[Items listed in a dataset]
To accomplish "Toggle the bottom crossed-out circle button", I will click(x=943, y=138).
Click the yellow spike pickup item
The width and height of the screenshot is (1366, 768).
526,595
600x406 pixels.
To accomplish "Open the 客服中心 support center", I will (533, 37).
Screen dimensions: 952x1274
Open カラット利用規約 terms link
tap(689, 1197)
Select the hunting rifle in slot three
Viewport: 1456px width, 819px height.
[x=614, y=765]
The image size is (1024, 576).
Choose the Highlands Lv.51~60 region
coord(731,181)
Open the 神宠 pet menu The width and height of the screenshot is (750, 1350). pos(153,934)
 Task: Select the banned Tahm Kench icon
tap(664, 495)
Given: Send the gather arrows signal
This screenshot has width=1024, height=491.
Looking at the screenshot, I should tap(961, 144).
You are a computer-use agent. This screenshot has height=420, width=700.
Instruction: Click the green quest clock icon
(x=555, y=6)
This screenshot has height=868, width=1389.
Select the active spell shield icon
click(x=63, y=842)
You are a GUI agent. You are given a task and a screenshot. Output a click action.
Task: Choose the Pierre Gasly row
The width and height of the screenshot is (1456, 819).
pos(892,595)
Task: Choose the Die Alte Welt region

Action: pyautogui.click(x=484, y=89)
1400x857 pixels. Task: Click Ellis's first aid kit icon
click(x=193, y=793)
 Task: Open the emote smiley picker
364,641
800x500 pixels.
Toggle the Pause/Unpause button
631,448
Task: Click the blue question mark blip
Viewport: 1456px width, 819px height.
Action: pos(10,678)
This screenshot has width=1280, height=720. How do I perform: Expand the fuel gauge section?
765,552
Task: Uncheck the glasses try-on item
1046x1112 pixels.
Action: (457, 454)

_Written problem_
Recast the data above as a numbered list, leaving out any blank lines.

_Solution for this task_
1. To accomplish "Toggle the bottom crossed-out circle button", I will click(x=943, y=138).
2. Click the yellow spike pickup item
3. The width and height of the screenshot is (1366, 768).
4. 526,595
5. 600x406 pixels.
6. To accomplish "Open the 客服中心 support center", I will (533, 37).
7. Screen dimensions: 952x1274
8. Open カラット利用規約 terms link
9. tap(689, 1197)
10. Select the hunting rifle in slot three
11. Viewport: 1456px width, 819px height.
12. [x=614, y=765]
13. The image size is (1024, 576).
14. Choose the Highlands Lv.51~60 region
15. coord(731,181)
16. Open the 神宠 pet menu The width and height of the screenshot is (750, 1350). pos(153,934)
17.  Task: Select the banned Tahm Kench icon
18. tap(664, 495)
19. Given: Send the gather arrows signal
20. This screenshot has width=1024, height=491.
21. Looking at the screenshot, I should tap(961, 144).
22. You are a computer-use agent. This screenshot has height=420, width=700.
23. Instruction: Click the green quest clock icon
24. (x=555, y=6)
25. This screenshot has height=868, width=1389.
26. Select the active spell shield icon
27. click(x=63, y=842)
28. You are a GUI agent. You are given a task and a screenshot. Output a click action.
29. Task: Choose the Pierre Gasly row
30. The width and height of the screenshot is (1456, 819).
31. pos(892,595)
32. Task: Choose the Die Alte Welt region
33. Action: pyautogui.click(x=484, y=89)
34. 1400x857 pixels. Task: Click Ellis's first aid kit icon
35. click(x=193, y=793)
36.  Task: Open the emote smiley picker
37. 364,641
38. 800x500 pixels.
39. Toggle the Pause/Unpause button
40. 631,448
41. Task: Click the blue question mark blip
42. Viewport: 1456px width, 819px height.
43. Action: pos(10,678)
44. This screenshot has width=1280, height=720. How do I perform: Expand the fuel gauge section?
45. 765,552
46. Task: Uncheck the glasses try-on item
47. 1046x1112 pixels.
48. Action: (457, 454)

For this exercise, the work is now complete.